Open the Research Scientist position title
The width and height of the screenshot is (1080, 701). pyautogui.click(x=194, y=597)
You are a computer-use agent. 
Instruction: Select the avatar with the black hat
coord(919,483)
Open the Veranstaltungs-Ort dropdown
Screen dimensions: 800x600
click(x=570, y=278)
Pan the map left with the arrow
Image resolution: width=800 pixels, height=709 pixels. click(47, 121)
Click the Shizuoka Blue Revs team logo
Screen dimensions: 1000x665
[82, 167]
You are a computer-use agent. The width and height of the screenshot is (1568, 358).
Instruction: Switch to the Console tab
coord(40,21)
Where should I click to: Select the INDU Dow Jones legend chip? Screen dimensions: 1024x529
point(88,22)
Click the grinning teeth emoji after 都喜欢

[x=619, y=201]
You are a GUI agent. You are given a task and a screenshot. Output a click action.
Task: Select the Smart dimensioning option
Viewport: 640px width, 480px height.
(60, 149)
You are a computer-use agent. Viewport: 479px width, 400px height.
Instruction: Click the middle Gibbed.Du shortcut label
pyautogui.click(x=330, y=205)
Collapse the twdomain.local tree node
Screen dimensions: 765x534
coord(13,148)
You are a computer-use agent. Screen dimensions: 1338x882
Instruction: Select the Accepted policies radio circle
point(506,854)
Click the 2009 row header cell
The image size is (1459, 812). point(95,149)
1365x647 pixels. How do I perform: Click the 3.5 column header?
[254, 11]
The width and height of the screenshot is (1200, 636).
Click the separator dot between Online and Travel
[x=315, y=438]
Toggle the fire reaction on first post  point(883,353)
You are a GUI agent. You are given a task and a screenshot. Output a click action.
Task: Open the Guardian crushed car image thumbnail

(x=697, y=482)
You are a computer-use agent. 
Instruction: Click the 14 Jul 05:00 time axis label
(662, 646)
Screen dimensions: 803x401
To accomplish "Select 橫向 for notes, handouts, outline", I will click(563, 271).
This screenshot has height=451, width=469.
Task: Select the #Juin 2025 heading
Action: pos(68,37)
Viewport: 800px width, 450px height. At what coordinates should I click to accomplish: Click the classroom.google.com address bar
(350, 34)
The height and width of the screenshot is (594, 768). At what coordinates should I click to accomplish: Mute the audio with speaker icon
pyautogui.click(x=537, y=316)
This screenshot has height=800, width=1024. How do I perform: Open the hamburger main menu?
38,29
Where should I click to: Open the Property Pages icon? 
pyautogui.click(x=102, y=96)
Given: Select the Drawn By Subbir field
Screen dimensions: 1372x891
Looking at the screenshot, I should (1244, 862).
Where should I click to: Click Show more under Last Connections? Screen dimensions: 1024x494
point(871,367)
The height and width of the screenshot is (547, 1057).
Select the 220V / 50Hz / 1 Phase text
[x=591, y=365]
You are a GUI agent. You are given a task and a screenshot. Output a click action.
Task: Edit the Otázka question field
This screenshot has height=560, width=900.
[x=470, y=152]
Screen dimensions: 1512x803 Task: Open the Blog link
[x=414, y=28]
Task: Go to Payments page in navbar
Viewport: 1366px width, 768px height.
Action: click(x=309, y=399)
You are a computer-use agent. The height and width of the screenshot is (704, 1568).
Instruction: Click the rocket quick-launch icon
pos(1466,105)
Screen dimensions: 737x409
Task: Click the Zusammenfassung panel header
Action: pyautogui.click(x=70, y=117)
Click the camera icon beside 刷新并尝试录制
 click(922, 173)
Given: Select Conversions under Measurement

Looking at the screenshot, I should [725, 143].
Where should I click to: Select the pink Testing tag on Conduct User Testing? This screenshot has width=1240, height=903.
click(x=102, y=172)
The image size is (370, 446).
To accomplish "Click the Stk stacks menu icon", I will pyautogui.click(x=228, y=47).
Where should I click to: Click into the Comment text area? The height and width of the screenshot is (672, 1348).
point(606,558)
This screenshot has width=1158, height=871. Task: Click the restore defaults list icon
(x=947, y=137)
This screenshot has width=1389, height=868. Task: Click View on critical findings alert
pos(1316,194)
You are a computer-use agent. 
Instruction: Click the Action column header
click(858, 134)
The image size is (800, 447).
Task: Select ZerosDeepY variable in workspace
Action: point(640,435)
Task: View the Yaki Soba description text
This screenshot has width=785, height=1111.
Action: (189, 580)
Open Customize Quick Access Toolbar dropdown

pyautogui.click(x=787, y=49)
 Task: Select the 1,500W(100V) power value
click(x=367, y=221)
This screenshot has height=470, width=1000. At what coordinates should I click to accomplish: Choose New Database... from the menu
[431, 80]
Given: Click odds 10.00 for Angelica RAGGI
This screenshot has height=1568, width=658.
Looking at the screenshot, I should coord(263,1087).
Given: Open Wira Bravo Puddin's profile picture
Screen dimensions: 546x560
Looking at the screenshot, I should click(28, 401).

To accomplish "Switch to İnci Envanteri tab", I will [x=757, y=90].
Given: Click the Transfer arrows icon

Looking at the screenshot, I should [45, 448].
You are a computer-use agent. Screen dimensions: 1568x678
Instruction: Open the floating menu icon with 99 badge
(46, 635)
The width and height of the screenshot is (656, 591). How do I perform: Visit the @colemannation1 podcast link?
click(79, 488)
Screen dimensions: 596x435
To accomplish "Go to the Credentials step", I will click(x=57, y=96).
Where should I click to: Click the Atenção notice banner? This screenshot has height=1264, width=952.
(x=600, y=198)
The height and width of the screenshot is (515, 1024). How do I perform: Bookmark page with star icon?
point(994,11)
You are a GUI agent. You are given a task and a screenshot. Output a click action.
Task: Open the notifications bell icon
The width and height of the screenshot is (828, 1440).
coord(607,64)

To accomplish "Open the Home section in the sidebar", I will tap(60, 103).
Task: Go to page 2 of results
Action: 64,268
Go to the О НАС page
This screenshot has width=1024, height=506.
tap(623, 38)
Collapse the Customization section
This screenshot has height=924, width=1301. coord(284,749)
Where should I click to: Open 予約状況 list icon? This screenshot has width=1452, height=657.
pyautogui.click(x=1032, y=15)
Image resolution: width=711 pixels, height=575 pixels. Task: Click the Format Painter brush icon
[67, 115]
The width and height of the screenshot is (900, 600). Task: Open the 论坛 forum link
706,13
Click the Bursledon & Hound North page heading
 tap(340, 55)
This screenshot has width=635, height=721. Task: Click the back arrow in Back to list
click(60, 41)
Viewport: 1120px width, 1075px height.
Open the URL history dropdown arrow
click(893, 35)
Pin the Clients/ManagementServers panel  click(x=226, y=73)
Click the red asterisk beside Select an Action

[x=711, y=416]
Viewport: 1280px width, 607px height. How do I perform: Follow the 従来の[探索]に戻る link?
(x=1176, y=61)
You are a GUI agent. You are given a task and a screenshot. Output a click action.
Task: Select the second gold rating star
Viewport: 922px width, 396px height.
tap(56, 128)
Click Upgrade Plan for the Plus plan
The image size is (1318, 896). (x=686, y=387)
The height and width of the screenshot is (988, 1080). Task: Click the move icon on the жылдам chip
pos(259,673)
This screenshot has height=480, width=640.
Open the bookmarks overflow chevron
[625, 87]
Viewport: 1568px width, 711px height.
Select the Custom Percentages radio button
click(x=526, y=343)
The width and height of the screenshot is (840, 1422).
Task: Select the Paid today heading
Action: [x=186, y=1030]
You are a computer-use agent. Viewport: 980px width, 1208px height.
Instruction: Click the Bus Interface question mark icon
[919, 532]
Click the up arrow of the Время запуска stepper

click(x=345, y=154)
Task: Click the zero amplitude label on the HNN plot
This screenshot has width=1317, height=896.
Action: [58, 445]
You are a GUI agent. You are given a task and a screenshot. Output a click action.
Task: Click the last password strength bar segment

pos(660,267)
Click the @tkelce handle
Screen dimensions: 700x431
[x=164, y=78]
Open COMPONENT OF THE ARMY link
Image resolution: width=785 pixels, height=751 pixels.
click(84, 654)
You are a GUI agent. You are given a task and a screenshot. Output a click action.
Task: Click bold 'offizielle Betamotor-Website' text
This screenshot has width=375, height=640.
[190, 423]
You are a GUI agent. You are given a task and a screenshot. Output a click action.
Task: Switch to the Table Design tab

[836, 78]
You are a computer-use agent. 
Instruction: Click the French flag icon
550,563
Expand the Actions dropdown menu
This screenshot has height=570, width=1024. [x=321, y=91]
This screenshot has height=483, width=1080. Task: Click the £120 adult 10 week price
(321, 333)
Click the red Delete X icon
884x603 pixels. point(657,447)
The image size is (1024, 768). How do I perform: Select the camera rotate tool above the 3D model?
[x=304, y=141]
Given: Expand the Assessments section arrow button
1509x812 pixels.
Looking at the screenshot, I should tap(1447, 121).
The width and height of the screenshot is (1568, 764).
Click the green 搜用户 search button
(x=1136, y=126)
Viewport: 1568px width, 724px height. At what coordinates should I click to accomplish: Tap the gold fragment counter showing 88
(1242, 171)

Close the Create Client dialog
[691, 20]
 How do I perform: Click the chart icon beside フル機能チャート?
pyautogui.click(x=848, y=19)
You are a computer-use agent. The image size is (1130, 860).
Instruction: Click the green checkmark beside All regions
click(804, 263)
====
_WHAT IS NEEDED_.
Repeat exactly the lines above from the one with "Where should I click to: Open the" up to and including the one with "Task: Edit the Otázka question field". No other line belongs in the reply.

_EXERCISE SOLUTION_.
Where should I click to: Open the Property Pages icon? 
pyautogui.click(x=102, y=96)
Given: Select the Drawn By Subbir field
Screen dimensions: 1372x891
Looking at the screenshot, I should (1244, 862).
Where should I click to: Click Show more under Last Connections? Screen dimensions: 1024x494
point(871,367)
The height and width of the screenshot is (547, 1057).
Select the 220V / 50Hz / 1 Phase text
[x=591, y=365]
You are a GUI agent. You are given a task and a screenshot. Output a click action.
Task: Edit the Otázka question field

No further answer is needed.